Roche said the Phase II results help build the case for advancing CT-388 into late-stage testing, which is set to get underway this quarter.
Roche’s dual GLP-1/GIP receptor agonist candidate achieved 22.5% weight loss after nearly a year of treatment, setting the asset up for late-stage testing and a potential challenge to Eli Lilly’s mega-blockbuster obesity franchise.
While the data is limited, William Blair’s analysts saw enough to declare that Roche’s CT-388 appears comparable to Lilly’s Zepbound, according to a Tuesday morning note.
The hotly anticipated results come from a Phase II trial of CT-388, an asset picked up in 2023 through the $2.7 billion acquisition of Carmot Therapeutics. Once-weekly injections of CT-388 led to placebo-adjusted weight loss of 22.5% at 48 weeks, without a weight loss plateau, according to Roche’s Tuesday announcement. More than 95% of patients achieved weight loss of more than 5% at 48 weeks, with more than a quarter achieving weight loss of 30%.
More than half of participants achieved resolution of obesity, compared to 13% in the placebo group.
The company also reported that 73% of patients who entered the trial with pre-diabetes saw normal blood glucose levels at week 48, compared to just 7.5% in the placebo group.
Roche said the treatment was well-tolerated, with mild to moderate gastrointestinal side effects consistent with other incretin medicines. The study also saw a discontinuation rate of 5.9% in the treatment arm and 1.3% in the placebo group. Roche did not provide specifics of the dropouts but promised to release more data at an upcoming medical meeting.
Roche in its statement said these Phase II results will help build the case for advancing CT-388 into late-stage testing, which is set to get underway this quarter.

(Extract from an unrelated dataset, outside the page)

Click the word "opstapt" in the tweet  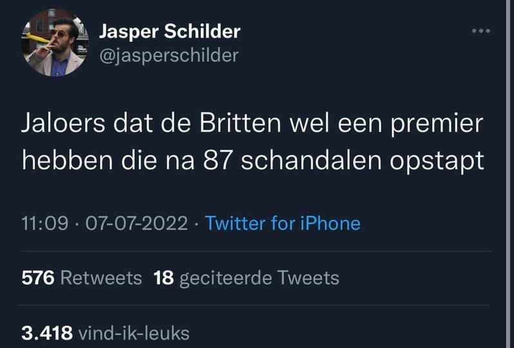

After buying CT-388 and a batch of other obesity assets in the Carmot transaction, Roche has moved quickly to accelerate the development of those new molecules. CT-388 in particular has been flagged for the fast-track in the pharma’s pipeline. The therapy is also being combined with petrelintide, Zealand Pharma’s amylin analog that provides a different mechanism of action for weight loss from the already-approved GLP-1 class of medications. The aim is to offer a weight loss solution without the gastrointestinal side effects that have become well-known among patients taking GLP-1s.

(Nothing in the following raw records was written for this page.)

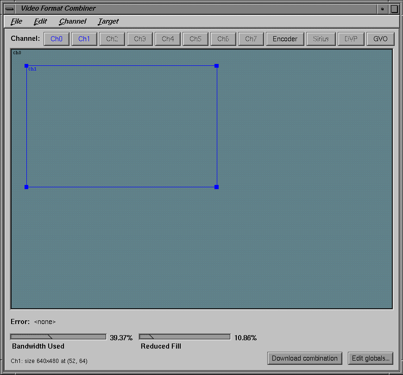Viewport: 403px width, 375px height.
Task: Select the Encoder channel button
Action: point(285,39)
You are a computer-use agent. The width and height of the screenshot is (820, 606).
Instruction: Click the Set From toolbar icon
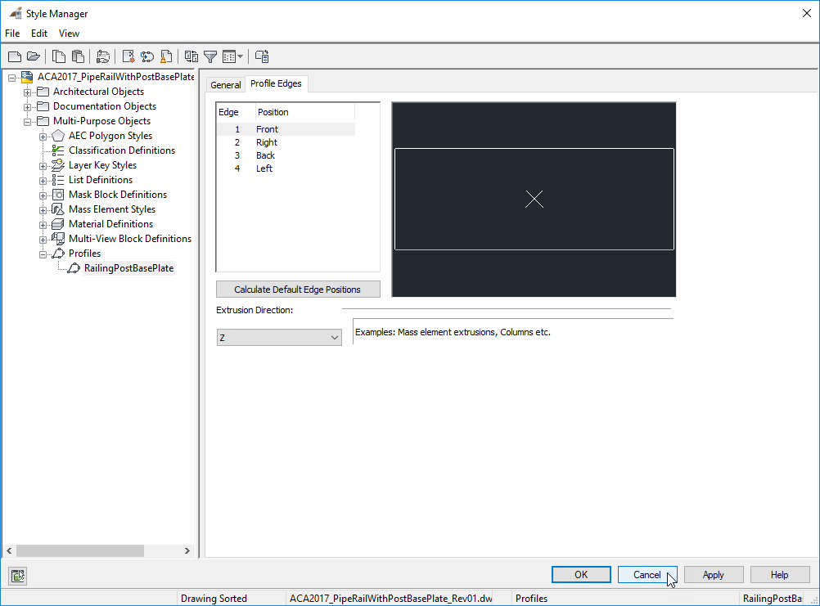coord(147,56)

Roche and partner Zealand are expected to initiate a combo study of the medicines in the first half of this year.
CT-388 is expected to lead a new wave of obesity molecules that provide steeper weight loss than incumbents Wegovy, from Novo Nordisk, and Zepbound, from Lilly, Morningstar Equity Research wrote in a November 2025 report. The asset is not expected to launch until 2029, however, according to Morningstar.
William Blair noted that Zepbound achieved about another 2% weight loss from week 48—the cut-off for Roche’s data—and week 72. So CT-388’s effect could grow in future readouts for the Phase II trial.
Lilly is also leading this charge with retatrutide, a triple hormone receptor agonist that cut body weight by 26.6% on a placebo-adjusted basis at 68 weeks. Analysts have said the asset could have promise in treating patients with more severe obesity, an indication that may garner easier uptake from insurers and other payers that have been reluctant to provide broader coverage of the disease.
CT-388 is also about a year behind a similar asset from Viking Therapeutics called VK2735, according to William Blair.